◆ Exercise instructions
Only the lines from the one containing "Where should I" through the end of the entries should be returned, exactly as they are, with the pictures omitted.

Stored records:
-.-.-

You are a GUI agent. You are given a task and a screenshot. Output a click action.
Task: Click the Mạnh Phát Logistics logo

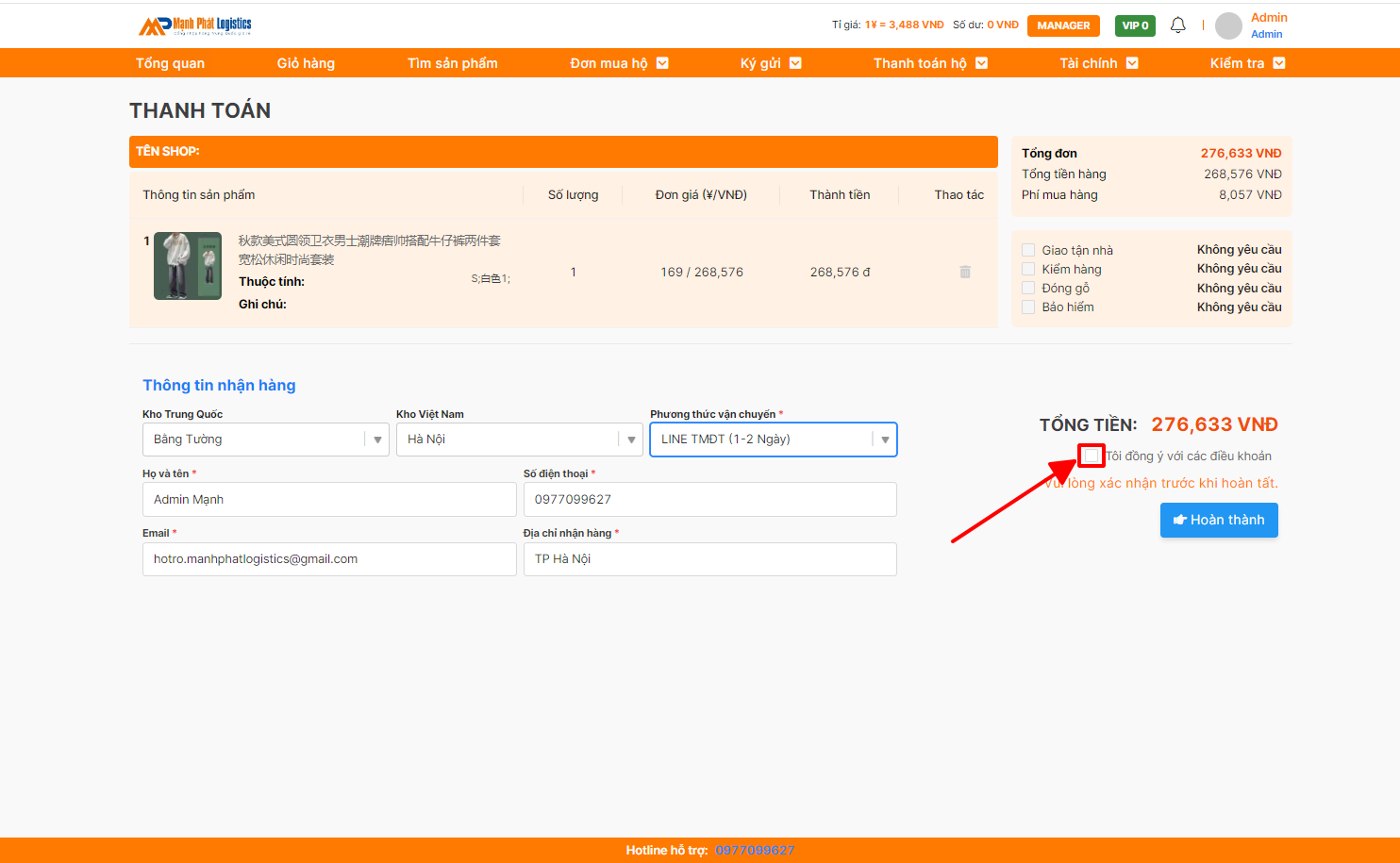[195, 25]
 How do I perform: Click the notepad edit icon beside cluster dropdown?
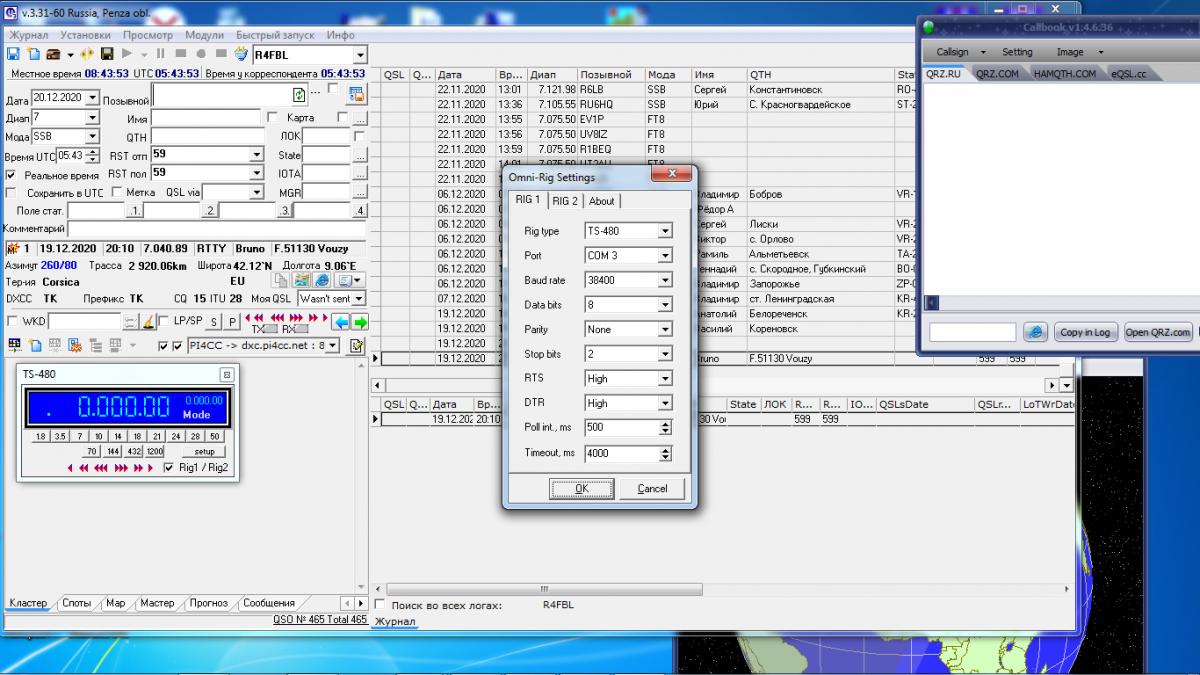pyautogui.click(x=356, y=346)
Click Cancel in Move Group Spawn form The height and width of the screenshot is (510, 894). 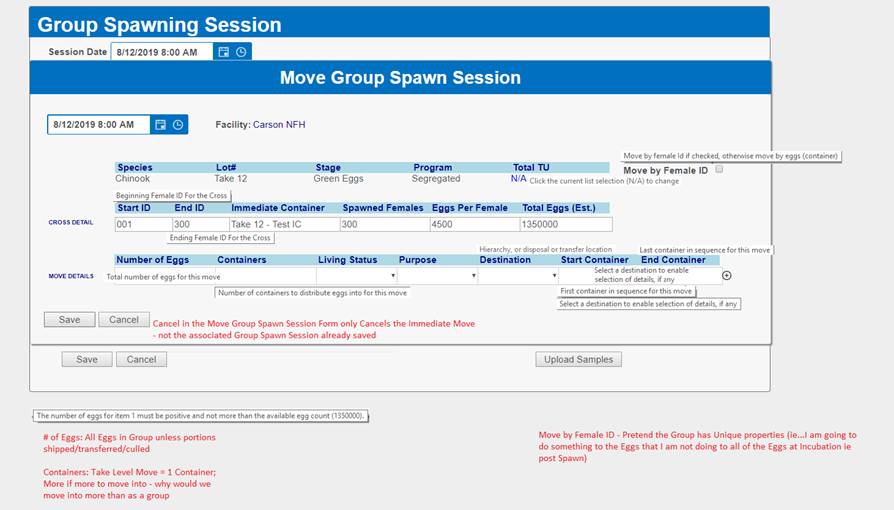tap(124, 320)
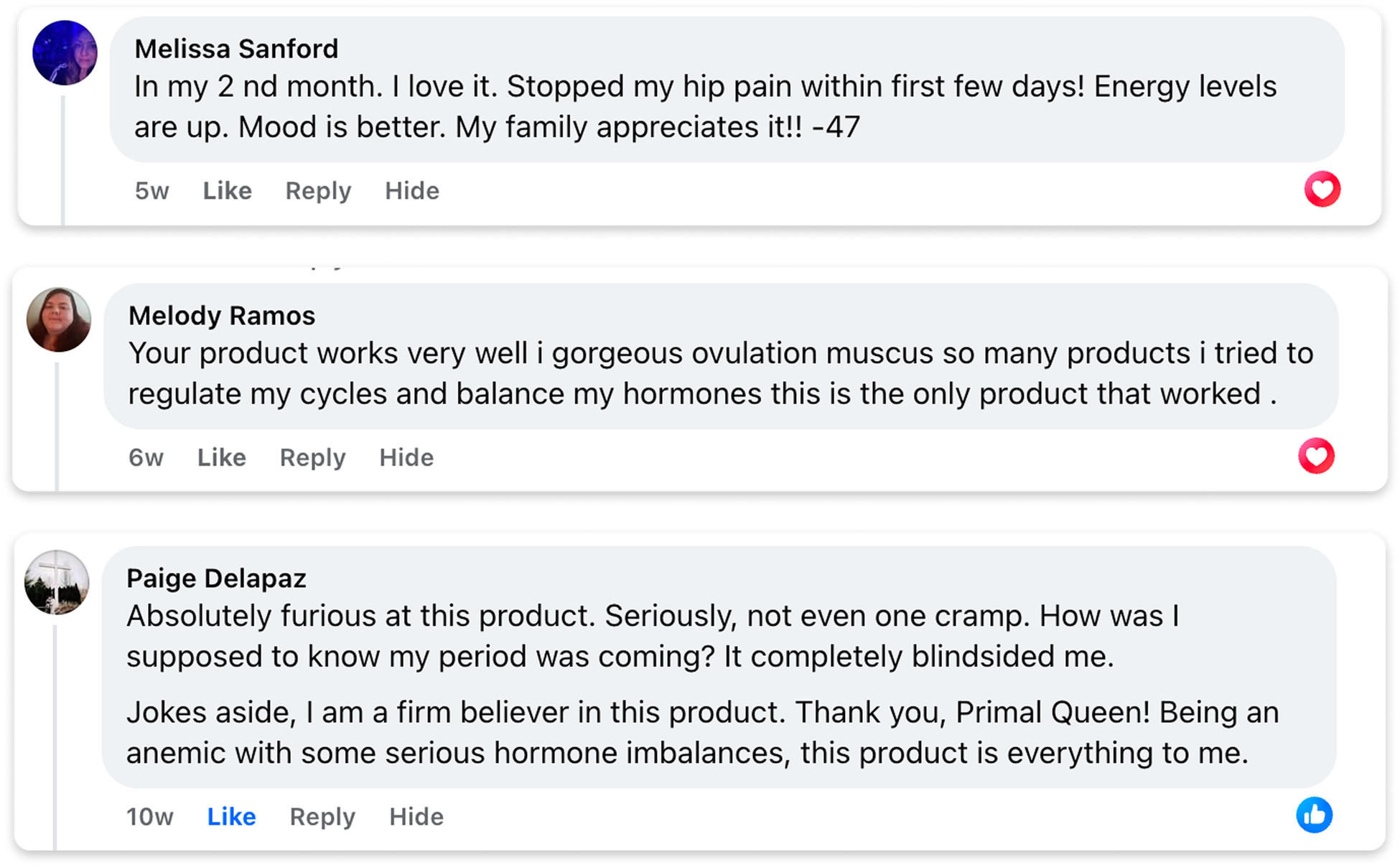
Task: Toggle Like on Melissa Sanford's comment
Action: [x=226, y=190]
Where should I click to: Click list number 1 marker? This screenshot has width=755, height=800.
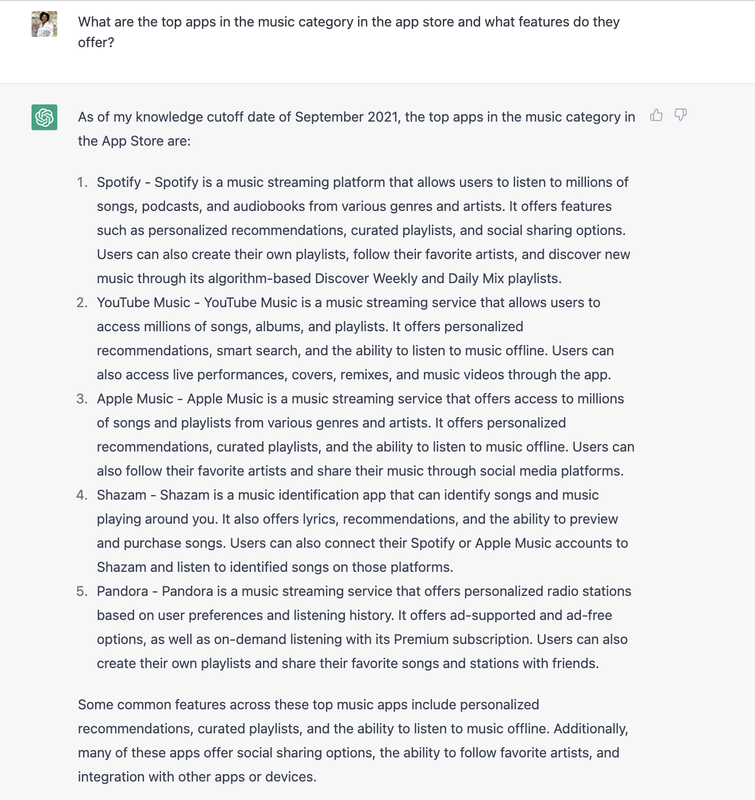click(x=82, y=182)
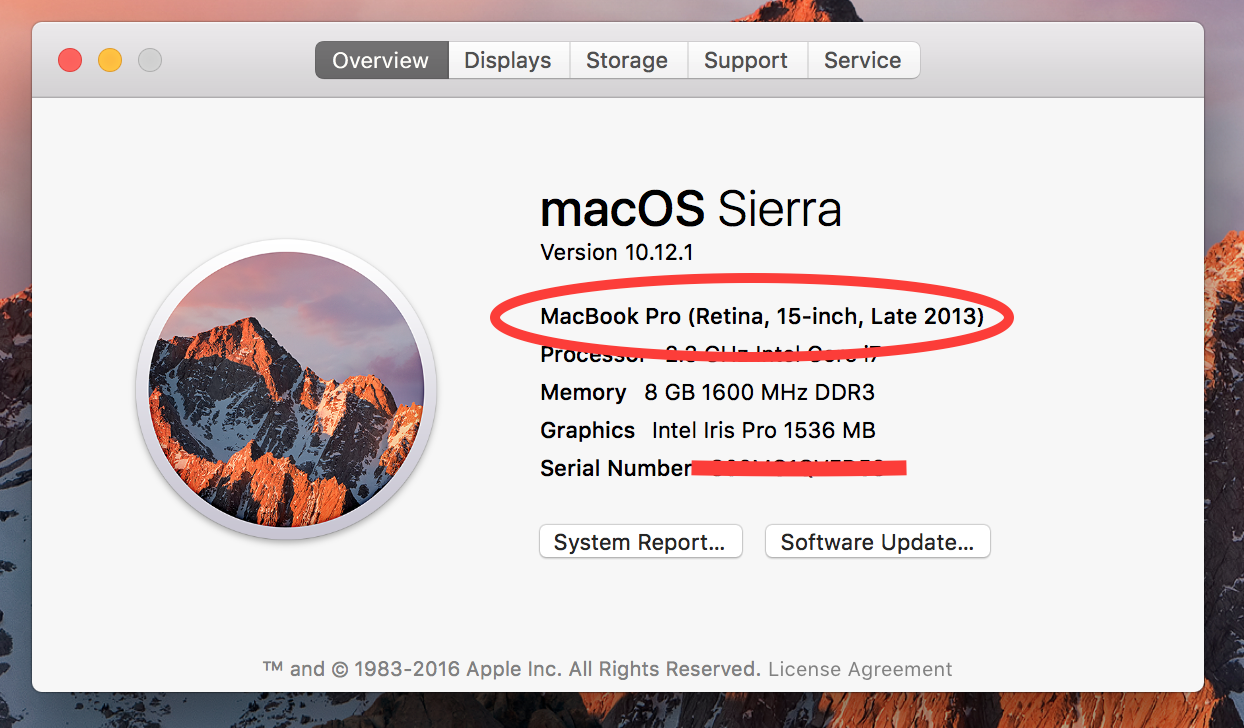The image size is (1244, 728).
Task: Open the Service tab
Action: 863,60
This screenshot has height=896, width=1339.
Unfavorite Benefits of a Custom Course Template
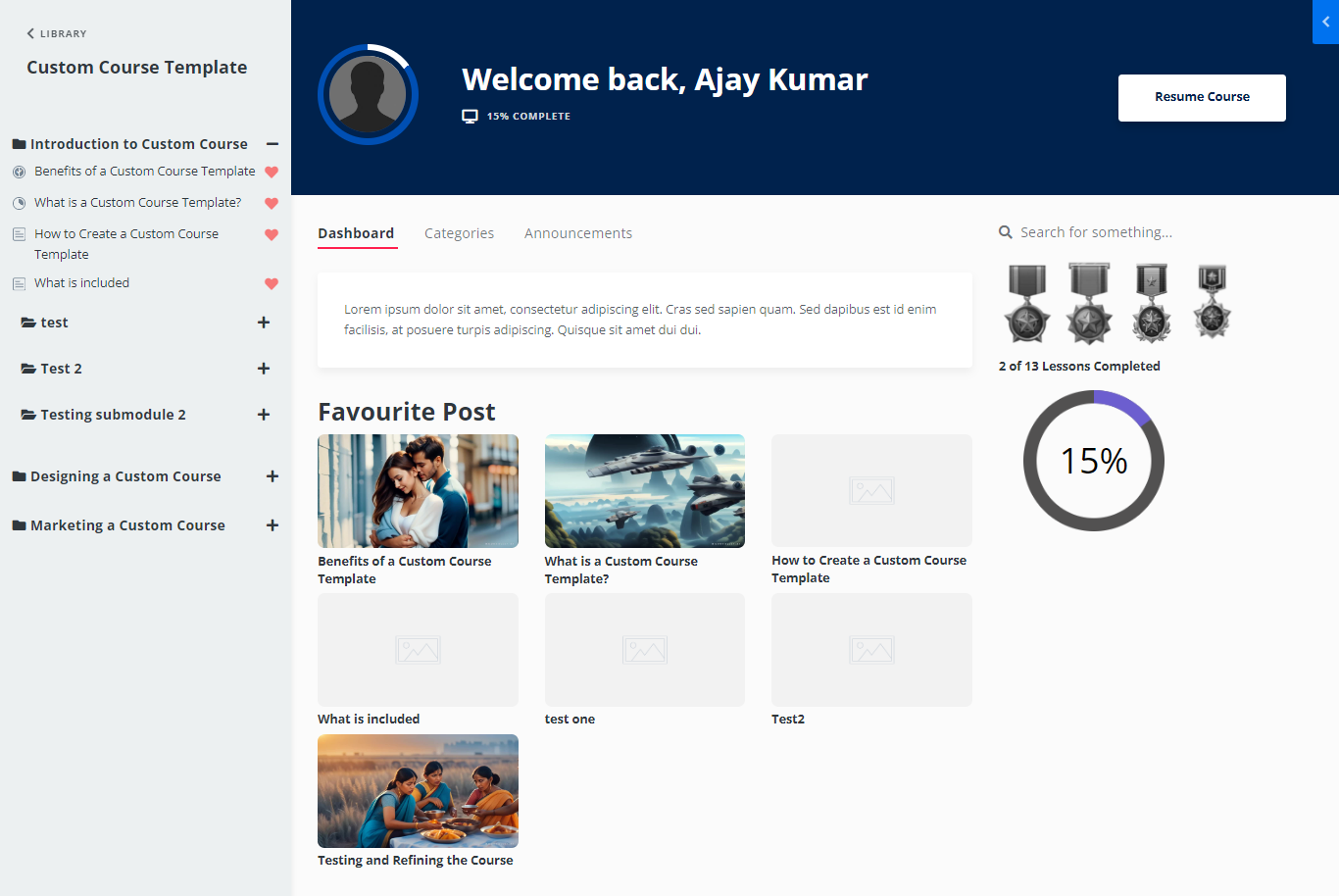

-.-.-

◆ Task response
Where should I click to: Click list number 1 marker? This screenshot has width=755, height=800.
click(x=82, y=182)
The image size is (1244, 728).
Task: Open the Service tab
Action: 863,60
This screenshot has height=896, width=1339.
Unfavorite Benefits of a Custom Course Template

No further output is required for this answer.